▸ WRITTEN TASK
Copy each of the items below word for word, without the pictures.

▸ DATA RECORDS
----

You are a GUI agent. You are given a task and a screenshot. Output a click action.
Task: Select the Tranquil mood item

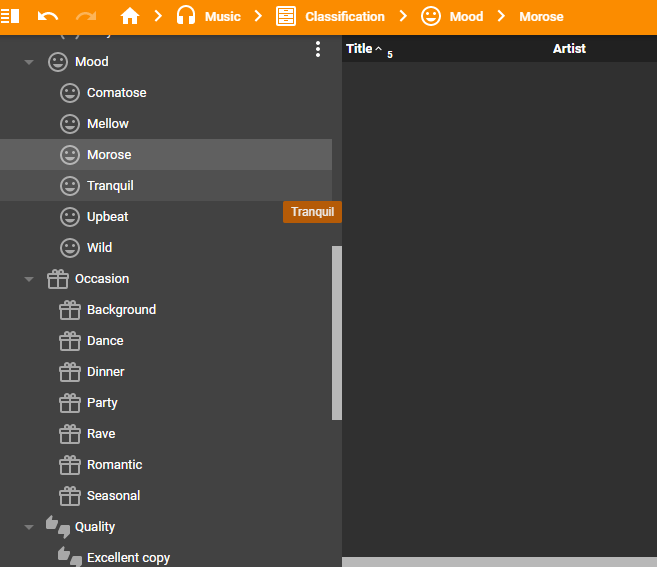(110, 186)
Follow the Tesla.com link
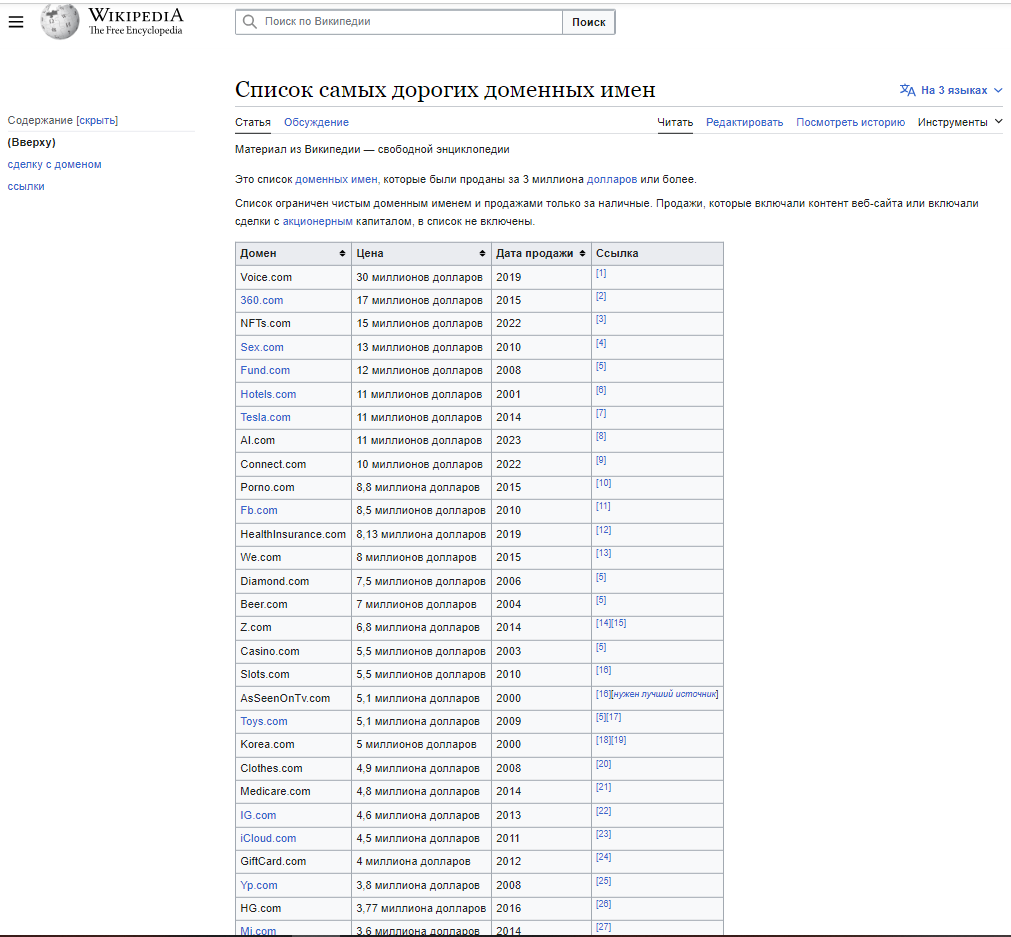 point(266,417)
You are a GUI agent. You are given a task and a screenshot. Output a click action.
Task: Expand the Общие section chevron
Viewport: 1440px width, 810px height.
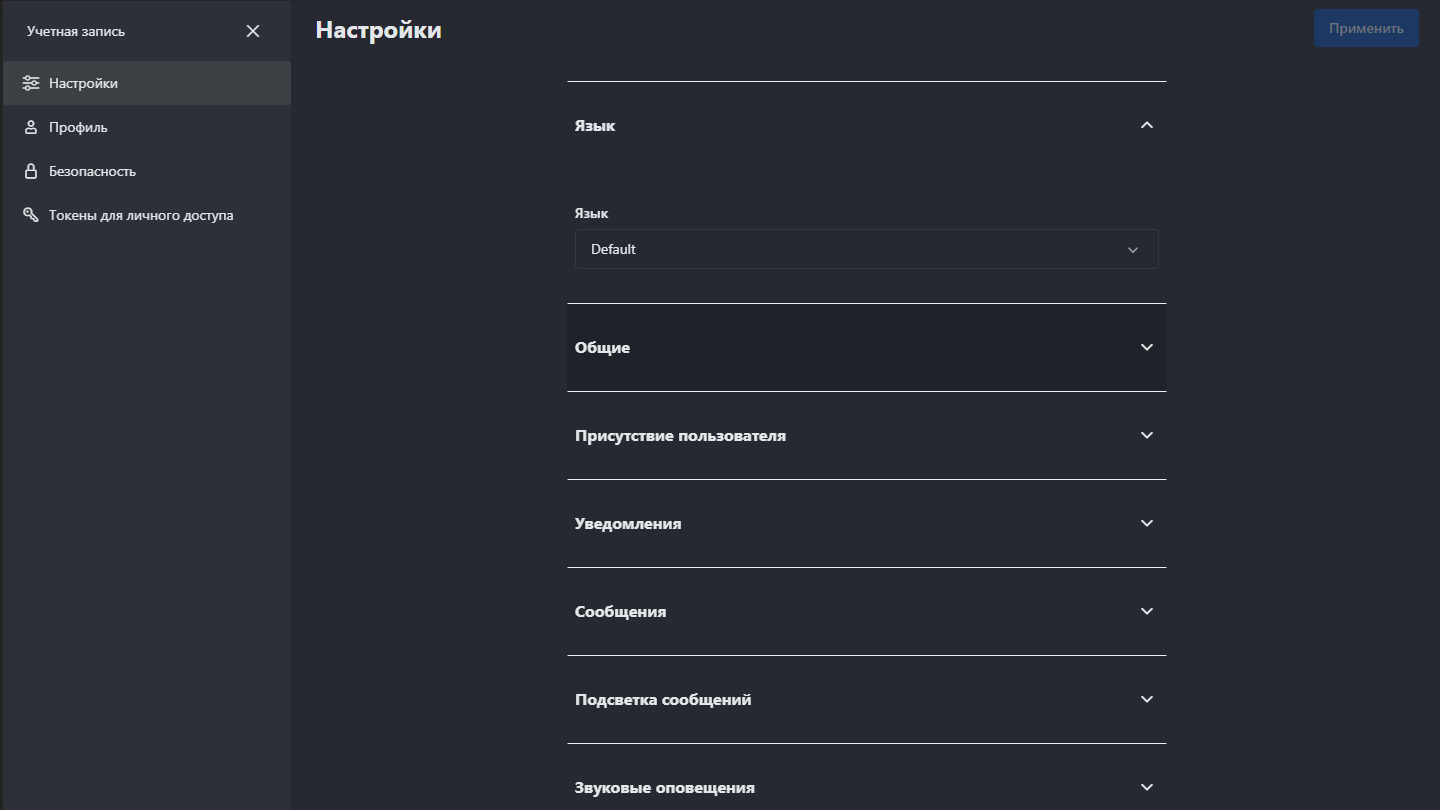tap(1147, 347)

----

▸ PROBLEM SOLUTION
You are a GUI agent. You are given a task and a screenshot. Output a click action.
Task: Select the Tranquil mood item

(110, 186)
Follow the Tesla.com link
 point(266,417)
You are a GUI agent. You are given a task and a screenshot. Output a click action.
Task: Expand the Общие section chevron
Viewport: 1440px width, 810px height.
tap(1147, 347)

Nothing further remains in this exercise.